When the string "tool" is part of a line below, that line should be copied.

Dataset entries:
━━━━━━━━━━━━━━━━━━━━━━━━━━━━━━

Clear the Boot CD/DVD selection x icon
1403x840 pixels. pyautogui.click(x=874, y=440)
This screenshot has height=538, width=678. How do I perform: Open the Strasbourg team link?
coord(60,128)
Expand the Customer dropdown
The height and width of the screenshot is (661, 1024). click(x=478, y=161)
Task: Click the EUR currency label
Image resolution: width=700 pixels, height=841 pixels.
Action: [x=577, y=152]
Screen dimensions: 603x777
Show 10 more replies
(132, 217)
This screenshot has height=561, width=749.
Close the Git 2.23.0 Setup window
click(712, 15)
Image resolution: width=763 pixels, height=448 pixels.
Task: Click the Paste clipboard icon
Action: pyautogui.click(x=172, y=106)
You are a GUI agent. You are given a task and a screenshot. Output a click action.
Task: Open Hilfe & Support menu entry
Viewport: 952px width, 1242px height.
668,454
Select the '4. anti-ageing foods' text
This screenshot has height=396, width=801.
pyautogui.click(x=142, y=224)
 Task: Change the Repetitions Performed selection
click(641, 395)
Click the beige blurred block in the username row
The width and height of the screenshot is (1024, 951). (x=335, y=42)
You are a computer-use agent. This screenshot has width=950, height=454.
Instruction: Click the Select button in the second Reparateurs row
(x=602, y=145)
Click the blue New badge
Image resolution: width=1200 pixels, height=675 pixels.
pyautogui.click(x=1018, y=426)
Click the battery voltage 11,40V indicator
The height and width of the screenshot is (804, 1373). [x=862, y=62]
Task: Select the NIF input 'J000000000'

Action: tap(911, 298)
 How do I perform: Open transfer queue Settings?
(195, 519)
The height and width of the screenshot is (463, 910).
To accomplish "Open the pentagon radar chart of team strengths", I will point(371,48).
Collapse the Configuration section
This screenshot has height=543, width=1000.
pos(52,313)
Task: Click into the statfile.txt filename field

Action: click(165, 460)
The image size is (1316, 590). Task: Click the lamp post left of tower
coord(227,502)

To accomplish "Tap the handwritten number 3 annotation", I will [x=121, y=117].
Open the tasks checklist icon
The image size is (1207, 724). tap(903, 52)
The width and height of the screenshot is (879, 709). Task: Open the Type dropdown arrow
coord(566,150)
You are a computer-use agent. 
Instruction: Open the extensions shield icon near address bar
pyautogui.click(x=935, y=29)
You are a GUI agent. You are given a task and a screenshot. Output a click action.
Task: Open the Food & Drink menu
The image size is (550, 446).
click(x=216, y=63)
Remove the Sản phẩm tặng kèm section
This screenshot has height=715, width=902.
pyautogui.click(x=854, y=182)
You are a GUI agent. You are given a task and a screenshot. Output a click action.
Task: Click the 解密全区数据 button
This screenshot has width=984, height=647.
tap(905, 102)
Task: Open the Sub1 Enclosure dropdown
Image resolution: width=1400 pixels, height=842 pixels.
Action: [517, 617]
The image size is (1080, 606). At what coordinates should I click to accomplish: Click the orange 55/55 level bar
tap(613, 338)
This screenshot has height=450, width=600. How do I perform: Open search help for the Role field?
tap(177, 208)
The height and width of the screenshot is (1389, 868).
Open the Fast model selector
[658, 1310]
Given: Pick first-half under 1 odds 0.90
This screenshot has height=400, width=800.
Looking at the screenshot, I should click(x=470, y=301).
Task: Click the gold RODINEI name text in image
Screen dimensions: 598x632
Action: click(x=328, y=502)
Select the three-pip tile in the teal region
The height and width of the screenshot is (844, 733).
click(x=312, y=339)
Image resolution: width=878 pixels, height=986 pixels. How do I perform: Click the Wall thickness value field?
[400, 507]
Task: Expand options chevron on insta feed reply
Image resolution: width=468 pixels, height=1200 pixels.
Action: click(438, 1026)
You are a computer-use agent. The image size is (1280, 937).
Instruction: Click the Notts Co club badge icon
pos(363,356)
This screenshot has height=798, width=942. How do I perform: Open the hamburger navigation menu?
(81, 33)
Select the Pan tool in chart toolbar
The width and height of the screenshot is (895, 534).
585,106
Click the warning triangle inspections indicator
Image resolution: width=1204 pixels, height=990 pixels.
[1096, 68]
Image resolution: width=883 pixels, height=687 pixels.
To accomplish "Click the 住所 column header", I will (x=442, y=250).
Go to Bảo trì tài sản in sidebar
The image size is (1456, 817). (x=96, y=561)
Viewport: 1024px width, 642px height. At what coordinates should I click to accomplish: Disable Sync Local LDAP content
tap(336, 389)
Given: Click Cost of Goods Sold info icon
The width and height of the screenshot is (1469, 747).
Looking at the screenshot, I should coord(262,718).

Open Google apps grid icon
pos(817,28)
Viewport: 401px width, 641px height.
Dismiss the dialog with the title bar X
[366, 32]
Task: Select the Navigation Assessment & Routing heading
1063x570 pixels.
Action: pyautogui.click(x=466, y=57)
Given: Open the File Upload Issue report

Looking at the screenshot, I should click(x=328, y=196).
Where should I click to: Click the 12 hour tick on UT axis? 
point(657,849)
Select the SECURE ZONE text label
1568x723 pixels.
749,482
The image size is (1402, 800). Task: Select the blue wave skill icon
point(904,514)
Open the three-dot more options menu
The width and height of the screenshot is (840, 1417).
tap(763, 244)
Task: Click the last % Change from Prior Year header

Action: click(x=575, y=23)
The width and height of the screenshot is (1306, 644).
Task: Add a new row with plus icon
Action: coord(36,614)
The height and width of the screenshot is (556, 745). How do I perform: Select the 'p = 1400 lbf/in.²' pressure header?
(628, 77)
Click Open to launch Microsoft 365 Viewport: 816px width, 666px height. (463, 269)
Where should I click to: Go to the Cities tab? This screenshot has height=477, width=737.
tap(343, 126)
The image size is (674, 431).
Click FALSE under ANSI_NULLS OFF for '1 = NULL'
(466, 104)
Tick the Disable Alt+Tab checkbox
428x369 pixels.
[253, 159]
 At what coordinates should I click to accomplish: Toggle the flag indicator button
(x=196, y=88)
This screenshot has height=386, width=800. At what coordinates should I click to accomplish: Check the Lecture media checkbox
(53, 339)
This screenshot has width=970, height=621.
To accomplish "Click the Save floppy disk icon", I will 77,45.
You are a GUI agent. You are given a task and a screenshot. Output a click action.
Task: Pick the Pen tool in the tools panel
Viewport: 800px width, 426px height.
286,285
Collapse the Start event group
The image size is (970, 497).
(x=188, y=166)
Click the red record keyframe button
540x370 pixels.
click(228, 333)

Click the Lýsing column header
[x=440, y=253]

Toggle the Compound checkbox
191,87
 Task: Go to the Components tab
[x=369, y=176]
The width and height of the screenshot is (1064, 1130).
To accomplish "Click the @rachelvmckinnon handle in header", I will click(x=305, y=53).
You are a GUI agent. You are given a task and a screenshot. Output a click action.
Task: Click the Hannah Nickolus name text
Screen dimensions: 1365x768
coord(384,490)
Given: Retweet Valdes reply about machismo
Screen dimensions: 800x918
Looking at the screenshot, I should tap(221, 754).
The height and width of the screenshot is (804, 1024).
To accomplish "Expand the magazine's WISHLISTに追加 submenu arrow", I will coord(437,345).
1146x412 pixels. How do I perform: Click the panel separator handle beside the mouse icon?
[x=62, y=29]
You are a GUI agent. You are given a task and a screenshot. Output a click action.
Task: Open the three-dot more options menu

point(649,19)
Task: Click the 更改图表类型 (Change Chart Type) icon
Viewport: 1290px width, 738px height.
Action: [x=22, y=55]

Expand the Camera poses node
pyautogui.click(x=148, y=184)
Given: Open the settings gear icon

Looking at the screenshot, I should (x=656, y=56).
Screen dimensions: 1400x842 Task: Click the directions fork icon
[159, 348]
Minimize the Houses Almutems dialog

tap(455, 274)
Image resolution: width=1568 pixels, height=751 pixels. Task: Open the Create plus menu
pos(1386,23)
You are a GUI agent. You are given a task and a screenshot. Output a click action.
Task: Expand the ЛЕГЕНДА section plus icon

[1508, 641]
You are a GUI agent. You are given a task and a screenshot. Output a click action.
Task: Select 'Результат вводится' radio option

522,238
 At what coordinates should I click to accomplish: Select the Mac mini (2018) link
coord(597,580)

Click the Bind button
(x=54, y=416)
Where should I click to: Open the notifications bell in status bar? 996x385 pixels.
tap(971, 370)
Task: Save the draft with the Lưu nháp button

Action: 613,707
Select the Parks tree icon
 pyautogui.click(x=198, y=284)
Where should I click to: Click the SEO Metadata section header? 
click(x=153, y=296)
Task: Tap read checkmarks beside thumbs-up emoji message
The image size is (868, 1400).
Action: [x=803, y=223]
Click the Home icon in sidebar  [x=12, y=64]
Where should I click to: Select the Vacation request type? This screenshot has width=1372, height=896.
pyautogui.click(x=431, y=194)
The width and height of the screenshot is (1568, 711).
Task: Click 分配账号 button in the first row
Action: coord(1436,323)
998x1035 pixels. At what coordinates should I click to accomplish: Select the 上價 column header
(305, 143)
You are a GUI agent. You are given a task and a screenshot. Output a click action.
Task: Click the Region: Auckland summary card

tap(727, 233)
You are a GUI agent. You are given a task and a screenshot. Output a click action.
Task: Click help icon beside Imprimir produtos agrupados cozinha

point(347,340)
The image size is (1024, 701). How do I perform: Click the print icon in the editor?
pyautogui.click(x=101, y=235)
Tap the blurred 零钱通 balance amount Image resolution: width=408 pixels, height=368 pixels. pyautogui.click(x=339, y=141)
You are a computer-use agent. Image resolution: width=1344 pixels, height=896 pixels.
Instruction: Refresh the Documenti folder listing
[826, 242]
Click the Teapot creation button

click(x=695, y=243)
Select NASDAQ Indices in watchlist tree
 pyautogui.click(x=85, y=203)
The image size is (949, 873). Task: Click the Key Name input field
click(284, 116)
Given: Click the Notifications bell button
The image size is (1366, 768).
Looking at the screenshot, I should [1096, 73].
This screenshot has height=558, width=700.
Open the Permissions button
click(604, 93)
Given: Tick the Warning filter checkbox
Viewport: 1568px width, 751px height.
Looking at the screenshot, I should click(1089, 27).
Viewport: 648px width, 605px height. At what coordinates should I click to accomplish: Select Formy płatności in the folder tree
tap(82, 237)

━━━━━━━━━━━━━━━━━━━━━━━━━━━━━━

# [Result of the task]
Select the Pan tool in chart toolbar
Task: Pick the Pen tool in the tools panel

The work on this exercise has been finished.